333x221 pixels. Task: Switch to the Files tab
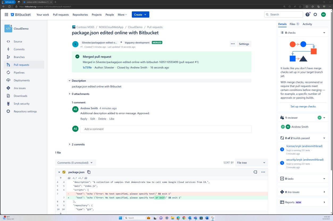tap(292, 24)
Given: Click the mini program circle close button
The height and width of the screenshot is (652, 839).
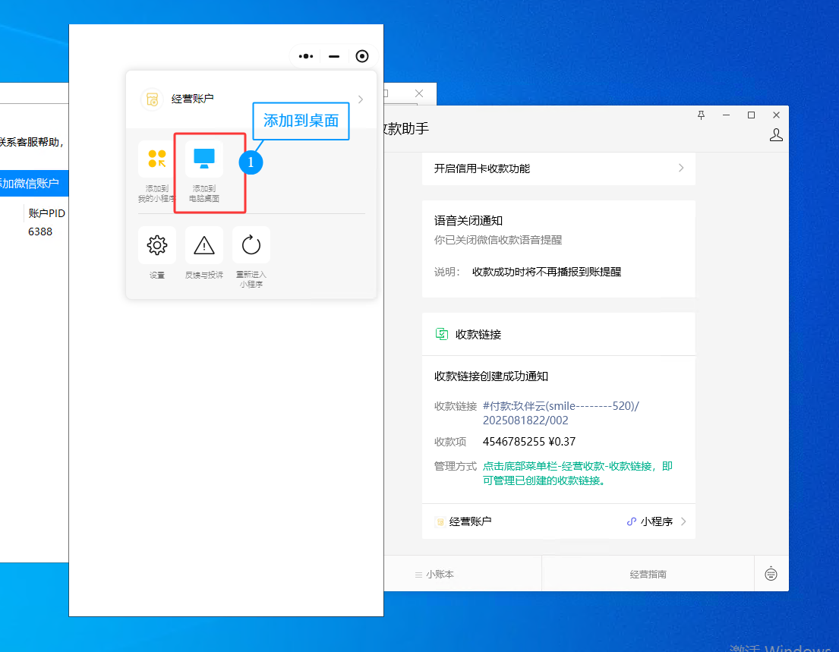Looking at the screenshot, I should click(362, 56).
==
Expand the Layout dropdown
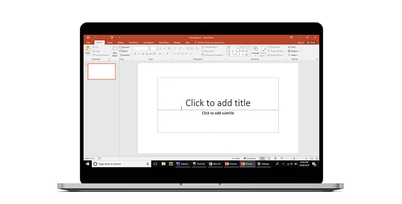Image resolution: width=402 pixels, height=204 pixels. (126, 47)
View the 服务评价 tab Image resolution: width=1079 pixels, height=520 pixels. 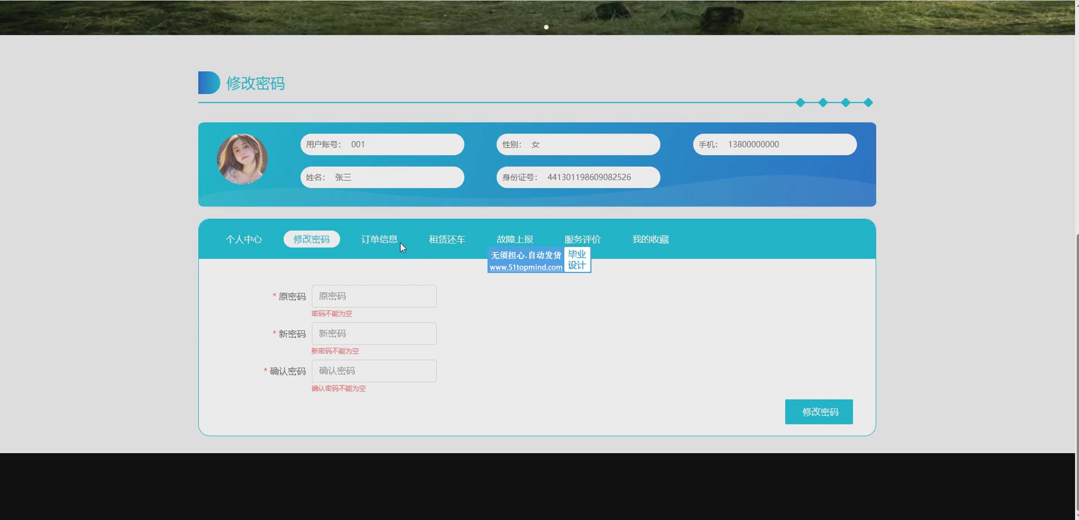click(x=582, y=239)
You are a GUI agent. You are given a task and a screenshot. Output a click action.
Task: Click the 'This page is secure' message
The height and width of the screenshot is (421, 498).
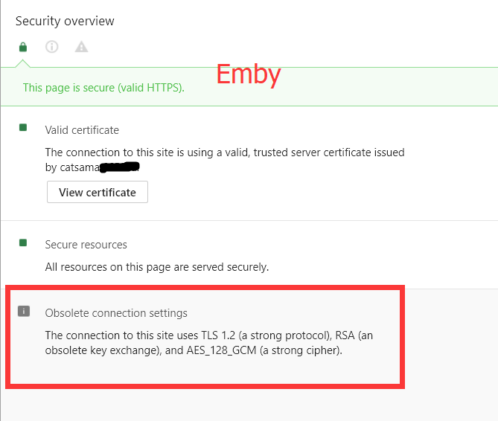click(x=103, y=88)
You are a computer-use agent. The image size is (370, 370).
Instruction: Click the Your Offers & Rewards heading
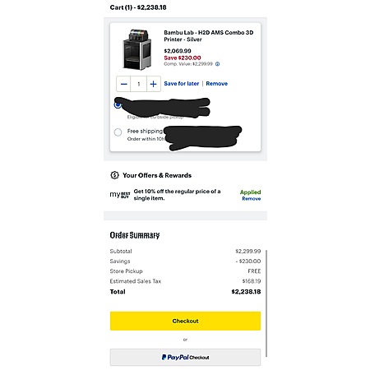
* * *
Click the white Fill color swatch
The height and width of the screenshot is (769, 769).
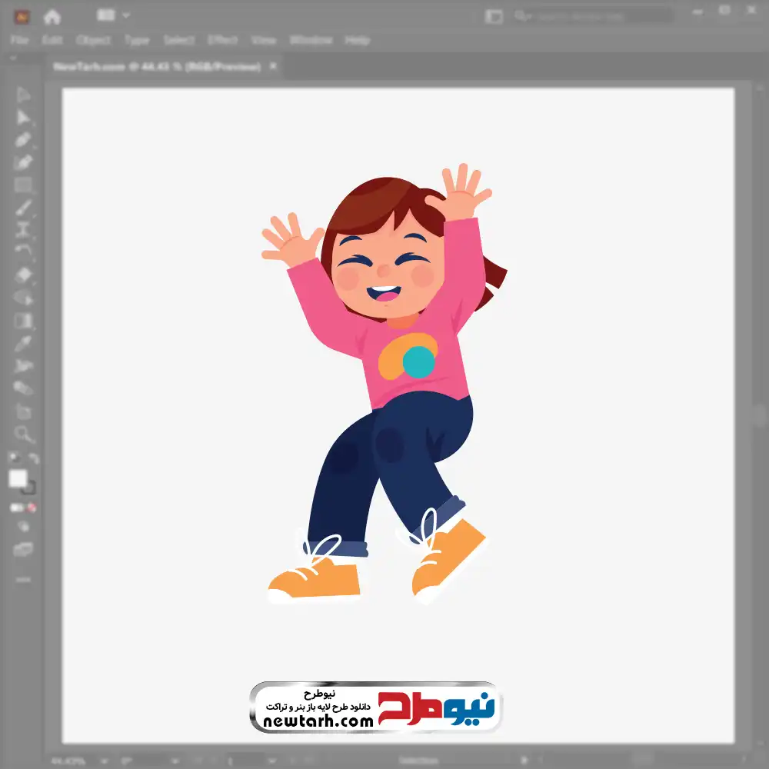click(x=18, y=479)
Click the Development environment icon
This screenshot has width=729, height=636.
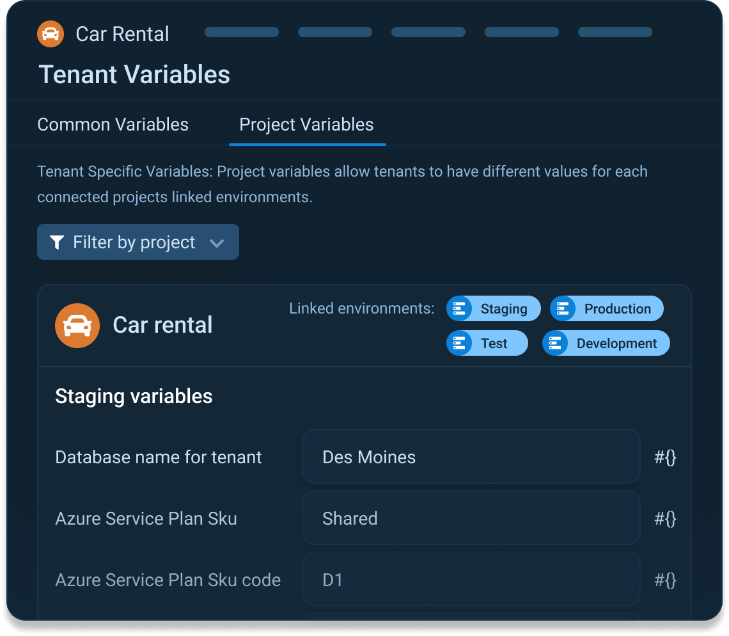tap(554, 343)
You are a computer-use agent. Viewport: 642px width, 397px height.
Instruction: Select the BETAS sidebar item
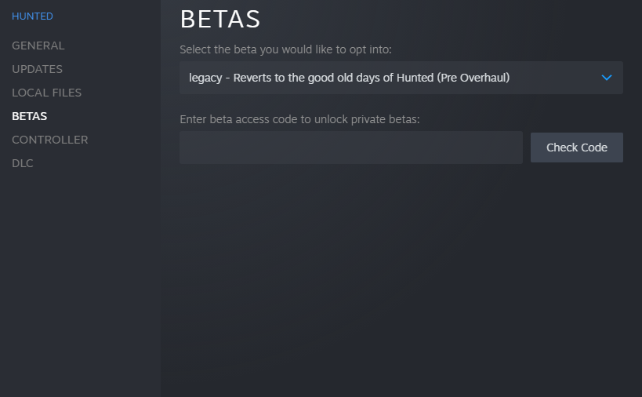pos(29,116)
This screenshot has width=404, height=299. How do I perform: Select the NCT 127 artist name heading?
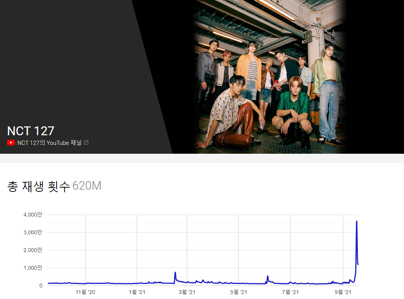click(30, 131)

Goal of the exercise → Print, without alteration, only the lines above between the one holding "You are a computer-use agent. The" and the one holding "Instruction: Click the", inclusive.

Response to the exercise →
You are a computer-use agent. The image size is (370, 370).
Instruction: Click the Your Offers & Rewards heading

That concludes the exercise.